In the course he, Ginsburg, and each semester’s students co-create, their play includes an unpacking of games’ social context and subtext. Some of this is overt, such as gaming’s troubling history of representation. Statistically, Ginsburg says, you’re more likely to see a sheep on a game box than a woman, while nonwhite and LGBTQ characters are even rarer. Ching and Ginsburg include modern games that consciously buck this trend, such as Omari Akil’s Rap Godz.

As a Black man, Akil is rare among board or video-game designers. Accordingly, representation is expressed through mechanics, too. Most game designers are white males and most game characters are white American males, Ginsburg says. They’re aggressive and assertive, and gameplay is defined by competition, conflict, and the pursuit of a goal.

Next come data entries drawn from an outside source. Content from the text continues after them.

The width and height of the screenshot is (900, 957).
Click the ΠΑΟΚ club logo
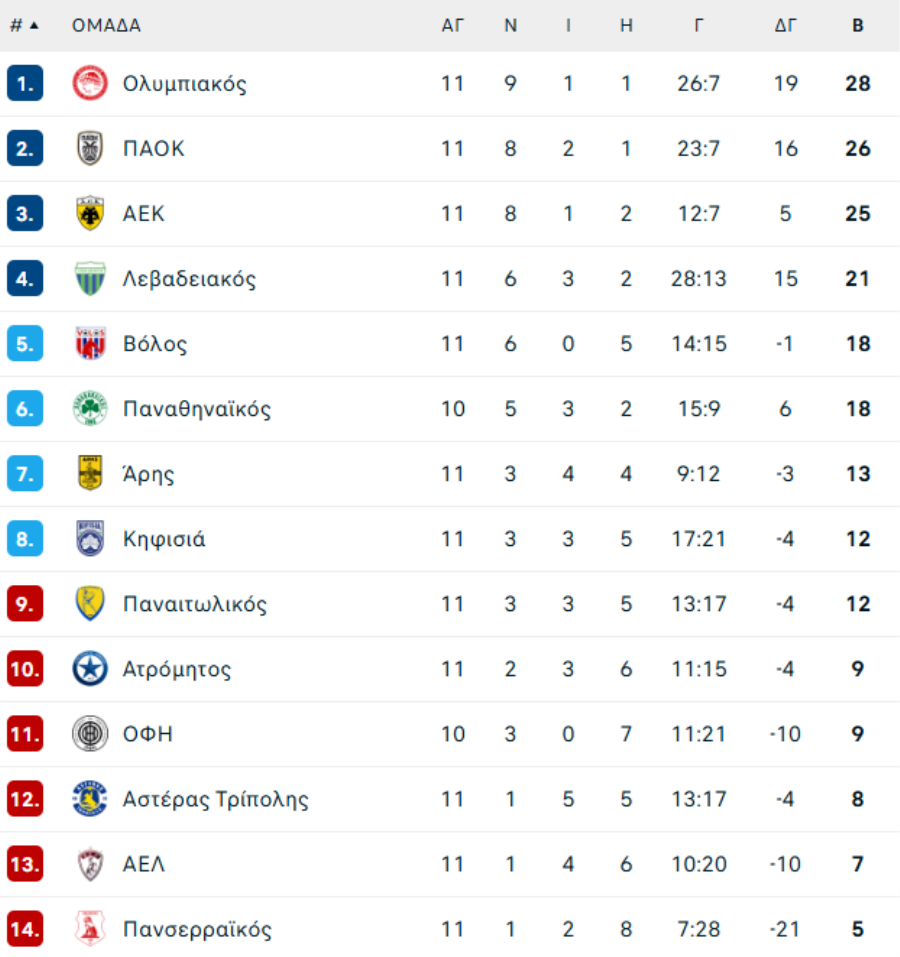90,149
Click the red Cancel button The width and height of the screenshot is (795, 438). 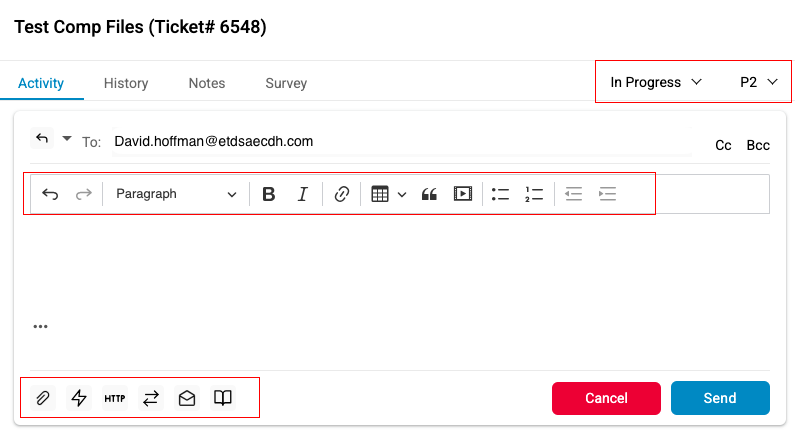click(x=606, y=398)
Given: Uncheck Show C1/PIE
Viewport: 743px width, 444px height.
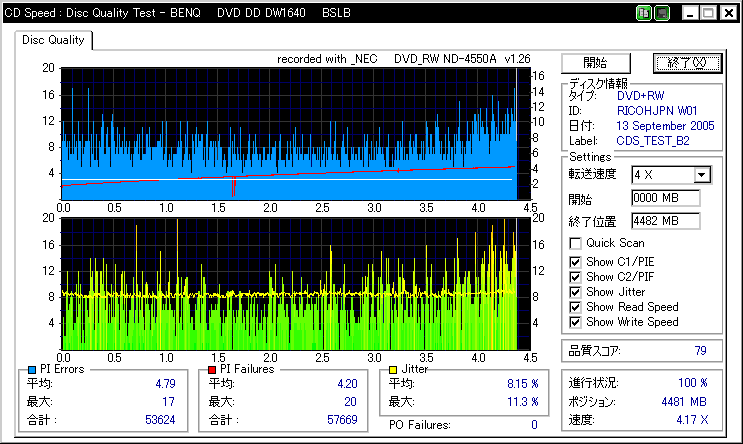Looking at the screenshot, I should click(575, 262).
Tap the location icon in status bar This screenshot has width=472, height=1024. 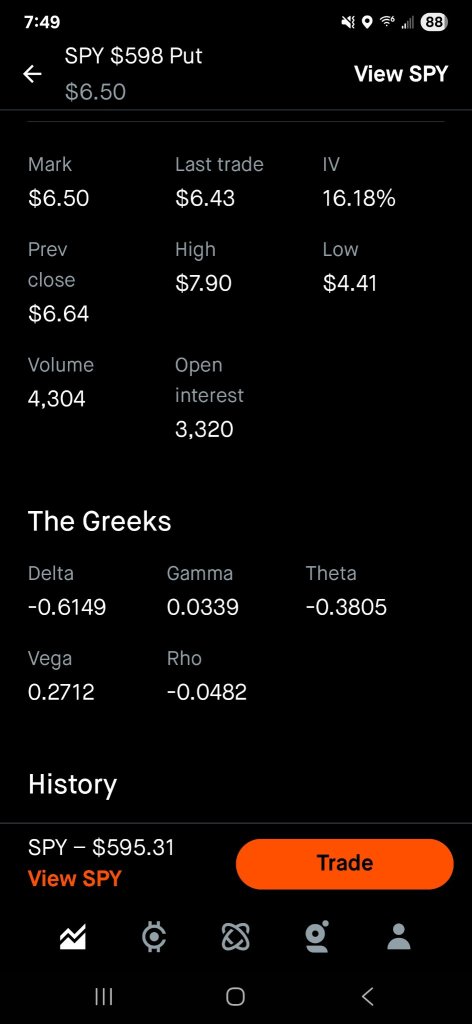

The feminist critique, Ching says, holds that this is a heteronormative, masculine game design.

“This seemingly very democratic, open-ended, fun space” is actually informed by a chauvinistic white privilege “that we have to undo,” adds Ginsburg. “We have to unpack this facade of inclusion and fun.”

It’s heavy conceptual lifting, implying deep philosophical questions. What, Ginsburg wonders, does game design communicate to an international audience about American culture? About Korean culture? About Japanese culture? And would, Ching wonders, broader representation in game design result in different definitions of game? In games with no goal? In collaborative games?

In their course, such lofty hypotheticals and sociocultural analyses are explored through play.